Exercise description ▸ Please present the listing below as a Markdown table with the columns Row and Line, numbering each line in order and leaving out blank lines.

***** Data excerpts *****

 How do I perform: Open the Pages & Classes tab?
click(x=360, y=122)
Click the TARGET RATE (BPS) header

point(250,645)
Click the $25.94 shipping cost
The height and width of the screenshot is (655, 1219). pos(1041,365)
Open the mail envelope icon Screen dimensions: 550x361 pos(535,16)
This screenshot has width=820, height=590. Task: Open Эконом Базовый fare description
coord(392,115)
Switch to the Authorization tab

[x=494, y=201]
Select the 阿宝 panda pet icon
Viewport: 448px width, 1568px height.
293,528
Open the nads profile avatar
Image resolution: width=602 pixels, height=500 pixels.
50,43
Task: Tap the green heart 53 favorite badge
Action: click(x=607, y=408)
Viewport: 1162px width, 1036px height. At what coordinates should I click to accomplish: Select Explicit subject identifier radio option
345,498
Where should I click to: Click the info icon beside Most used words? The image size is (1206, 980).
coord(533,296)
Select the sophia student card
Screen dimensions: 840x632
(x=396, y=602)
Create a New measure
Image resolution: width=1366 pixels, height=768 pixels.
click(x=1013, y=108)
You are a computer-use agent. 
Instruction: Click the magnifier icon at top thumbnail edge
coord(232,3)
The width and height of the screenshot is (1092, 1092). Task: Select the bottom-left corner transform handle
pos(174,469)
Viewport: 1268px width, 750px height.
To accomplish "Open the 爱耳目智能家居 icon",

*****

Result of this task ▸
| Row | Line |
|---|---|
| 1 |  How do I perform: Open the Pages & Classes tab? |
| 2 | click(x=360, y=122) |
| 3 | Click the TARGET RATE (BPS) header |
| 4 | point(250,645) |
| 5 | Click the $25.94 shipping cost |
| 6 | The height and width of the screenshot is (655, 1219). pos(1041,365) |
| 7 | Open the mail envelope icon Screen dimensions: 550x361 pos(535,16) |
| 8 | This screenshot has width=820, height=590. Task: Open Эконом Базовый fare description |
| 9 | coord(392,115) |
| 10 | Switch to the Authorization tab |
| 11 | [x=494, y=201] |
| 12 | Select the 阿宝 panda pet icon |
| 13 | Viewport: 448px width, 1568px height. |
| 14 | 293,528 |
| 15 | Open the nads profile avatar |
| 16 | Image resolution: width=602 pixels, height=500 pixels. |
| 17 | 50,43 |
| 18 | Task: Tap the green heart 53 favorite badge |
| 19 | Action: click(x=607, y=408) |
| 20 | Viewport: 1162px width, 1036px height. At what coordinates should I click to accomplish: Select Explicit subject identifier radio option |
| 21 | 345,498 |
| 22 | Where should I click to: Click the info icon beside Most used words? The image size is (1206, 980). |
| 23 | coord(533,296) |
| 24 | Select the sophia student card |
| 25 | Screen dimensions: 840x632 |
| 26 | (x=396, y=602) |
| 27 | Create a New measure |
| 28 | Image resolution: width=1366 pixels, height=768 pixels. |
| 29 | click(x=1013, y=108) |
| 30 | You are a computer-use agent.  |
| 31 | Instruction: Click the magnifier icon at top thumbnail edge |
| 32 | coord(232,3) |
| 33 | The width and height of the screenshot is (1092, 1092). Task: Select the bottom-left corner transform handle |
| 34 | pos(174,469) |
| 35 | Viewport: 1268px width, 750px height. |
| 36 | To accomplish "Open the 爱耳目智能家居 icon", |